The Federal Bureau of Prisons has a grievance system for prisoners who seek formal review of complaints regarding any aspect of their imprisonment. Leja, 487 F. Supp. 2d at 2. The prisoner may submit a formal written Administrative Remedy Request to the Warden, and if the inmate's formal request is denied, he may submit an appeal to the Regional Director of the BOP. 28 C.F.R. §§ 542.10-.19 (regulations governing the Administrative Remedy Program for inmates in facilities operated by the Bureau of Prisons). The inmate may appeal a negative decision of the Regional Director to the General Counsel's office. 28 C.F.R. § 542.15.

Inmates are not required to specifically plead or demonstrate exhaustion in their complaints. Jones, 549 U.S. at 216. Exhaustion is an affirmative defense and, accordingly, a defendant bears the burden of establishing that the plaintiff did not exhaust his administrative remedies. Id. Dismissal, rather than a stay of proceedings, is appropriate where a defendant demonstrates that an inmate failed to exhaust his administrative remedies prior to filing suit. Medina-Claudio, 292 F.3d at 36.

ii. Analysis

To the extent Rios alleges federal (non-FTCA) claims against the United States and Drs. Shelton and Palomba, they are subject to the PLRA. With respect to the PLRA's exhaustion requirement, the United States and Drs. Shelton and Palomba bear the burden of proof. However, Rios' Complaint states that he has not exhausted his claims.

The Court notes that Rios has failed to plead any cognizable non-FTCA claims against the United States. Generally, a Bivens claim may not lie against the United States because it has sovereign immunity against such claims. F.D.I.C. v. Meyer, 510 U.S. 471, 484-86 (1994); Aldrich v. United States, C.A. No. 13-12085-NMG, 2013 WL 6196002 at *6-7 (D. Mass. Nov. 22, 2013).

In at least two places in the Complaint, Rios states that he has not complied with the applicable exhaustion requirements. First, Rios indicates that he did not satisfy the exhaustion requirement because, under the "Exceptions Clause," he "reserved his requirements to fulfill grievance procedures because his life is in imminent danger." Complaint at 2. Second, he asks the Court to grant him a stay of pleadings to "allow him to proceed with administrative remedies." Id. at 6. Finally, in his opposition to Dr. Shelton's motion, Rios offers no proof that he has exhausted his administrative remedies, and instead, disputes that he must do so. Dkt. No. 34 at 2.

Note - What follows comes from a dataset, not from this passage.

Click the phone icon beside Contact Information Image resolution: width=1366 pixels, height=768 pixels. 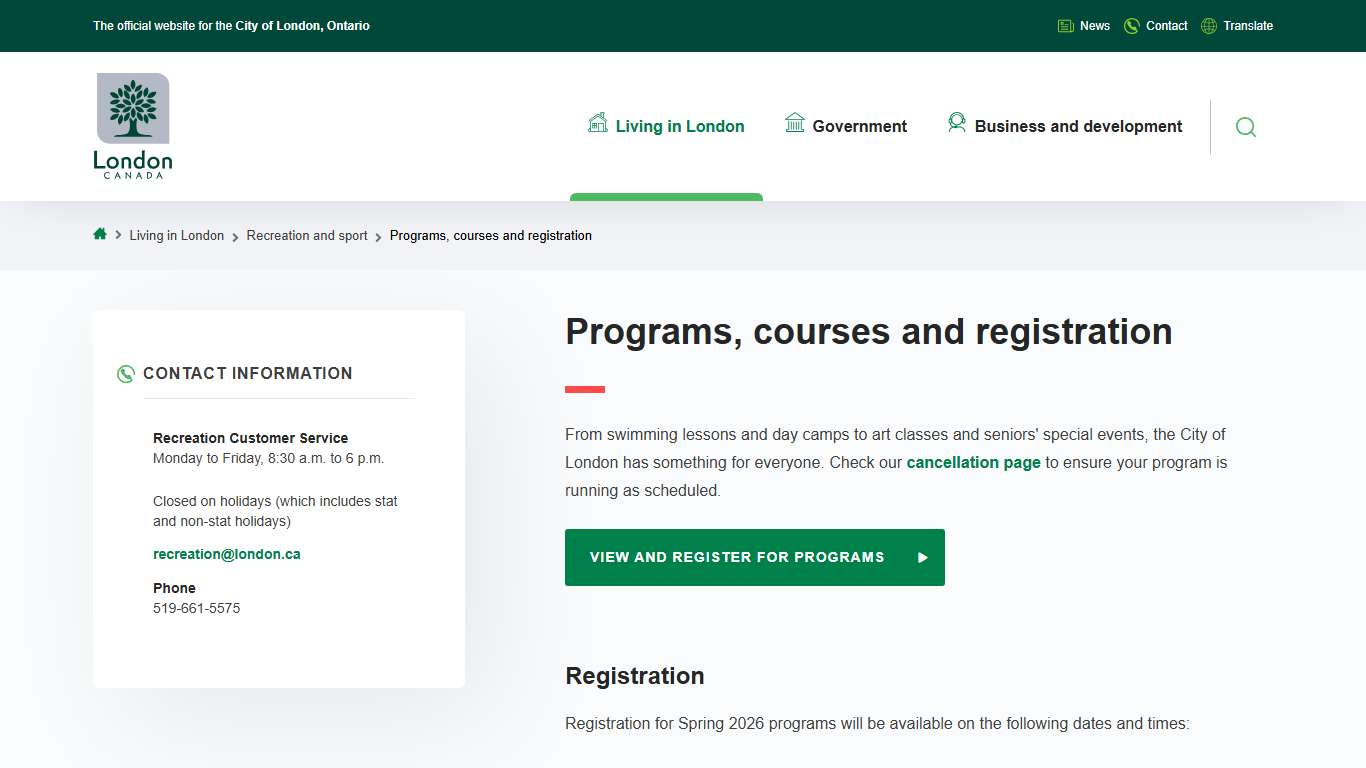125,373
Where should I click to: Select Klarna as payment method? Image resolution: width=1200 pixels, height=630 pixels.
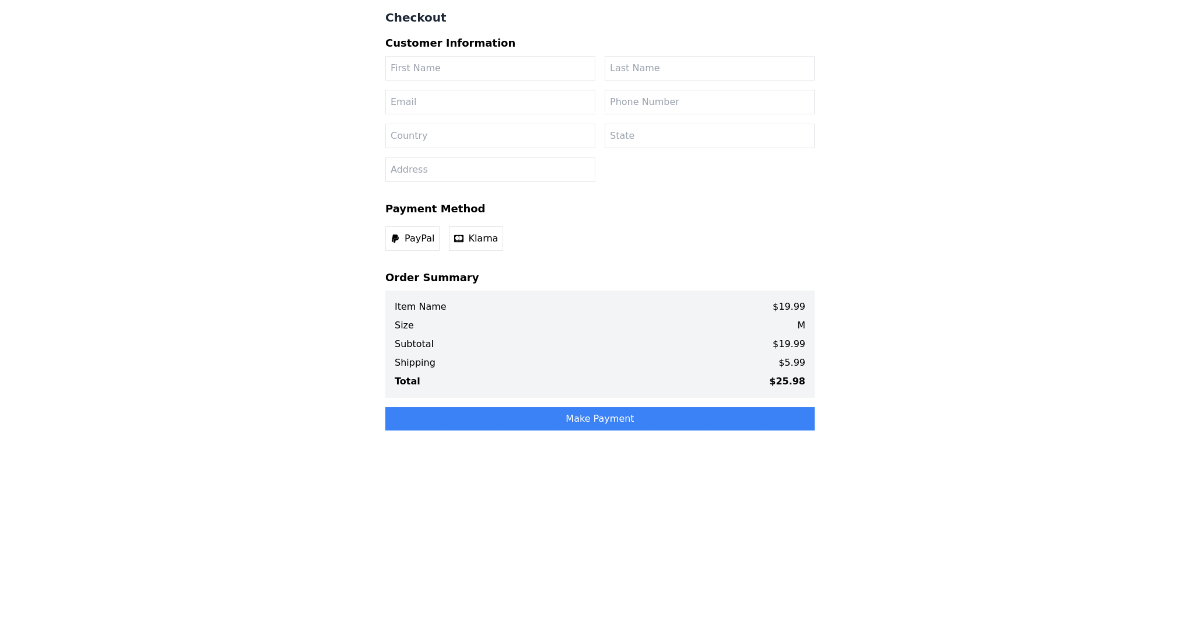pos(475,238)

Rios misstates the law as neither case on which he relies stands for the proposition that a prisoner in "imminent danger" is absolved from the duty to exhaust. While Rios attempts to apply a PLRA "exception" to his case, the exception he appears to reference only applies to the PLRA's three strikes provision. The PLRA's three strikes provision bars a prisoner who has filed three or more complaints that have been dismissed as frivolous, malicious, or for failure to state a claim, from proceeding in forma pauperis. 28 U.S.C. § 1915(g). After three meritless suits, a prisoner must pay the full filing fee unless the prisoner is under imminent danger of serious physical injury. See Schmidt v. Rodrigues, C.A. No. 15-10771, 2016 WL 360748, at *1 (11th Cir. Jan. 29, 2016). This exception to the PLRA's three strikes provision is inapposite to the present action. --------

Rios is not relieved of his obligation to exhaust under the PLRA either by exhausting after filing suit or because he allegedly suffers from a serious medical condition. Accordingly, for the reasons stated herein, the Court recommends that the District Judge assigned to this case grant Drs. Palomba and Shelton's motions to dismiss any federal claims against them on the basis that Rios has not exhausted his administrative remedies as required by the PLRA. Additionally, to the extent there are any claims alleged against the United States that are not subject to the FTCA, the Court recommends that they be dismissed for failure to exhaust the PLRA as well.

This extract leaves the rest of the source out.